We’ve been talking about the autonomous enterprise for many years now. Especially in the wake of all the AI hype, the idea that an enterprise can be put on autopilot and run itself is still bandied about. But what is happening to enable that?
I recently sat down with Shailesh Manjrekar, CMO at CloudFabrix, about his company’s partnership with Cisco. Manjrekar described CloudFabrix as “the company that can enable your autonomous enterprise journey.” The partnership with Cisco focuses on a few core elements of that journey: automated data integration, enrichment, contextualization, and composability with its “Observability pipelines.”
CloudFabrix is certainly an interesting company. The management team has had several successful startups in the past, with three acquisitions by Cisco, including Jahi Networks (acquired in 2004), Pari Networks (acquired in 2011), and Cloupia (acquired in 2012).
CloudFabrix’s Data Fabric works with Cisco’s Observability Platform, automates data ingestion pipelines, and provides insights into inventory and analytics with its Observability Pipelines. Manjrekar gave me some background on the partnership. He says they complement Cisco’s Observability Platform.
“There are three elements to this data fabric he told me. “First, it allows us to connect with any data source. Second, we bring in all that data, then normalize it and enrich it with new real-time topology information automatically—all of this happens in the pipeline. Then, you can run correlation and clustering and all the insights. So, we process that data, convert it into OTEL, and then ingest it into the Cisco platform.”
The CloudFabrix approach
There are a number of critical key elements of the CloudFabrix approach. The company has several modules that work with Cisco’s observability platform, including:
- CloudFabrix vSphere Observability
- CloudFabrix SAP Observability
- CloudFabrix Campus Analytics
- CloudFabrix Asset/Intelligence
- CloudFabrix Operational Intelligence
- CloudFabrix Infrastructure Observability
These modules allow CloudFabrix to “plug in” to the various applications and services to simplify deployment. These have been released in the past six months, with five in December and January. The speed at which these have been rolled out shows the openness and flexibility of the Cisco platform.
“Our time to market is accelerating, and that’s because of all the automation we’ve been able to develop,” Manjrekar told me. “And it’s not just us benefiting. We’ve become the trusted advisor for other partners who want to leverage our automation.”
Up close on a few of the modules
CloudFabrix sees itself as one of the building blocks for Cisco’s Observability Platform—not just another platform module developer. Looking at a few of the modules, it’s easy to see why.
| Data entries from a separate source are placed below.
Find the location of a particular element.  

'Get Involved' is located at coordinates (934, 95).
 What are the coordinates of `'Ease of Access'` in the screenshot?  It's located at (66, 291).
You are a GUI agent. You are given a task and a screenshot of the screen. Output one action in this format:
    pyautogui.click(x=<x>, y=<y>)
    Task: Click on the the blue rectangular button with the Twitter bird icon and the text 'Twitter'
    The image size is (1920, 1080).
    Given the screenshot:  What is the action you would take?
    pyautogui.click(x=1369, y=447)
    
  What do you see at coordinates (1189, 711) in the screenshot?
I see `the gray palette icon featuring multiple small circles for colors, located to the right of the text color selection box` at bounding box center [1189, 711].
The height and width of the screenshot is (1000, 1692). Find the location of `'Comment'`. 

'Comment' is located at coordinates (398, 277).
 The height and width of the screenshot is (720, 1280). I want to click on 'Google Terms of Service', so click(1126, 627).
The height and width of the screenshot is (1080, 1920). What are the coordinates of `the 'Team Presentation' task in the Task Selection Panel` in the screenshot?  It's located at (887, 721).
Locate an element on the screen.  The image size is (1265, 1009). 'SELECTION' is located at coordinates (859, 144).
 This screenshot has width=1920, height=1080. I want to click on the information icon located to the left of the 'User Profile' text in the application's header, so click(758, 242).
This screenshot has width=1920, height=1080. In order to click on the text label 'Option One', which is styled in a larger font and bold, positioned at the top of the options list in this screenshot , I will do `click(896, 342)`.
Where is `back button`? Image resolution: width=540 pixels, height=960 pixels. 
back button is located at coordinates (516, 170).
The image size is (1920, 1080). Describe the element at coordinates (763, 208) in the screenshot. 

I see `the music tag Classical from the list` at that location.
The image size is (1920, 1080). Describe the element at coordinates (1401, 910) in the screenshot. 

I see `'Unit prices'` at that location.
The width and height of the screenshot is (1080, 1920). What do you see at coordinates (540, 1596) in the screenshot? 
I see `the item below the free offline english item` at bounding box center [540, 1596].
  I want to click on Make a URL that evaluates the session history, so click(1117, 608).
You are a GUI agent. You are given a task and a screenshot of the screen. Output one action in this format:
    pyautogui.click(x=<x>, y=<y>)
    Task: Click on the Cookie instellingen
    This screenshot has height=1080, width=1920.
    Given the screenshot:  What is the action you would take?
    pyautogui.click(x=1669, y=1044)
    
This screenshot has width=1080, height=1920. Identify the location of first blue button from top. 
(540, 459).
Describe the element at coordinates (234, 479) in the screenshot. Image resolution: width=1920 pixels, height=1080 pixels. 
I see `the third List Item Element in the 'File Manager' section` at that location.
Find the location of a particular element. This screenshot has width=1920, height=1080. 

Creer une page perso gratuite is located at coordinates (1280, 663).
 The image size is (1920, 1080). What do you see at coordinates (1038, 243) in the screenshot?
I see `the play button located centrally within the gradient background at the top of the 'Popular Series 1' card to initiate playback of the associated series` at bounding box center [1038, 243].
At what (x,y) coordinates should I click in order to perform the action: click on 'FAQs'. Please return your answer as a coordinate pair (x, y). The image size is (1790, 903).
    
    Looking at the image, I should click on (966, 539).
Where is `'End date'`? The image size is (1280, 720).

- The vSphere Observability Module works with Cisco’s FSO (full stack observability), which enables visibility up and down the IT stack at a very granular level, including VMs, clusters, networks, and storage environments. One important point worth noting. OTEL compliance helps avoid vendor lock-in.
- The Asset Intelligence Module ingests telemetry from IT assets into FSO. Companies then get full-stack visibility into assets that can help them understand impacts on the network and infrastructure.
- The SAP Observability module removes silos across the entire SAP landscape, including business context, applications, and infrastructure. This enables companies to contextualize data and gain real-time visibility to improve their SAP resilience.
A few final thoughts
Cisco’s technology has long been the de facto standard in networking and is the connective tissue for the business world. CloudFabrix enables customers to get more out of the Cisco dollars already spent by enabling greater automation.
The experience of the CloudFabrix leadership team working with Cisco—including CEO Raju Datla, CPO Bhaskar Krishnamsetty, and CTO Raju Penmetsa—should offer partners and customers a level of confidence that the company has the know-how to take its plan from the drawing board to reality.
Over the past two years, I have seen a dramatic about-face regarding IT pros and their attitudes towards automation. Pre-pandemic, the notion of IT that runs itself was viewed skeptically as threatening people’s jobs. Today, IT pros are overwhelmed with complexity. Recently, I ran a survey asking 500 IT pros what they need from the infrastructure providers to support digital initiatives, and the top response was automation, supporting the vision of the “autonomous enterprise.” For those not yet on board, your company is only as agile as the infrastructure enables. Manual and CLI-driven operations will hold the company back.